We all pay for BART through our California sales tax and bonds, bridge tolls, etc., so when the San Jose Mercury News did some outstanding reporting that included posting an online Public Employee Salary database for BART employees, there was general shock and public outrage at the frequent double and tripling of employee base salaries (which averaged $76,500) through overtime. How could that be? As it turns out, a 470 page "work rule book" negotiated by management and the unions had a number of work rules that enabled this massive paycheck-padding. For example, employees could take several sick days and then earn overtime for the rest of the week. Until it was exposed through the media?only because of the strike-- the public had no idea about the outrageous overtime payouts and the true total compensation cost per employee. It is important to note that BART management was just as egregious in their exploitation of the system. Witness Dorothy Dugger, the former BART GM, who was forced to retire two years ago yet was able to collect $330,000 in 2012 by extending her time on the payroll by running out the clock on her saved vacation vs. taking a lump sum, as any private sector employer would require. She did not break any laws, but she clearly exploited the system to the detriment of the taxpayer.
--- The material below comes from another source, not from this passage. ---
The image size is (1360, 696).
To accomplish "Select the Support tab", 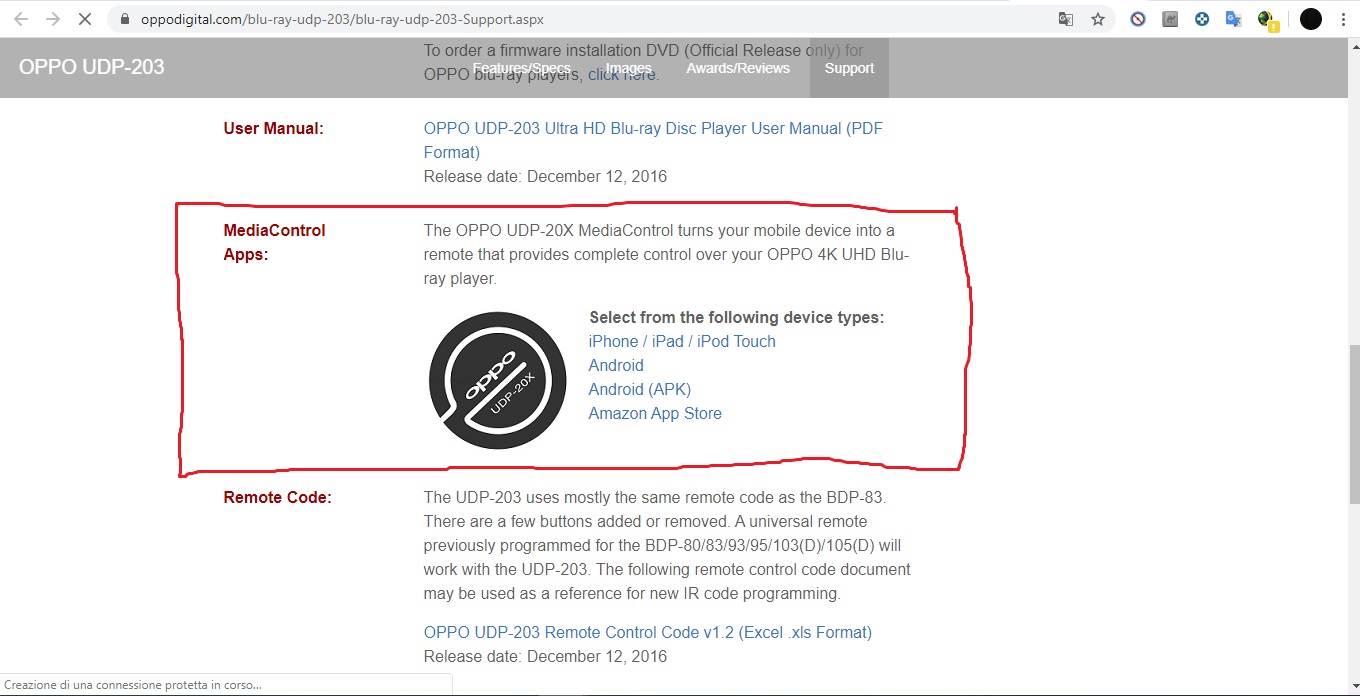I will [x=849, y=68].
Lets now compare that with how overtime is treated closer to home with the Menlo Park Fire Protection District Board. First, lets consider how the District Board deals with overtime. An obvious first difference: according to the Memorandum of Understanding they operate under (section 2.3.2), Menlo Park firefighters are paid overtime only for the hours actually worked over and above their applicable FLSA (Fair Labor Standards Act). So no sick or vacation time is counted towards accruing it. Seems obvious?. except to previous BART negotiators. More importantly, the District Board regularly reviews overtime figures as a discussion item at their monthly public meetings. They use overtime numbers as a barometer for staffing decisions. Too much overtime spending means they have not staffed enough. None means they are overstaffed. Overtime pay is not used as a free-for-all padding of salaries that goes unchecked until the next contract negotiation. It is used as a key performance indicator of how well management is utilizing resources. Lastly, those results are available for the world to see?. and comment on. Besides being reviewed monthly, in 2008, the Menlo Park Fire Protection District voted to enable the public to have a 15 day comment period on any collectively bargained labor agreement between the District and the union before that agreement could be acted upon. Note to BART: that is transparency. That is respecting the bill payers.
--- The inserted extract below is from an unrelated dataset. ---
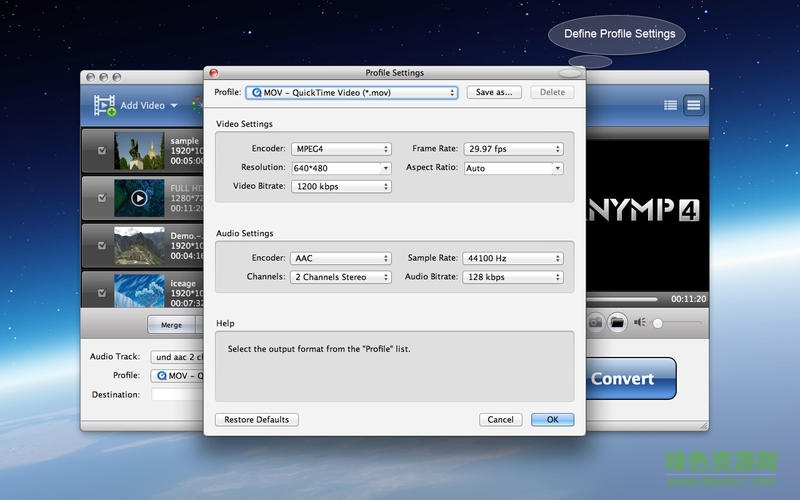Open the snapshot folder icon
This screenshot has width=800, height=500.
tap(617, 322)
We are fortunate that we have financially responsible and transparent leadership with our local Fire Protection District Board. That is not a happy accident?it has only come about because members of previous boards and concerned citizens championed those ideals. A public (and media) assumption that the responsible thing is always happening is the first step towards abuse of any system. In the end, it takes diligence on the part of we, the taxpayers, to pay attention and make sure that public services are being run responsibly. We have two examples here that show a stark contrast as a result of our involvement and our neglect. For one, it is wisdom. For the other, it is foolishness.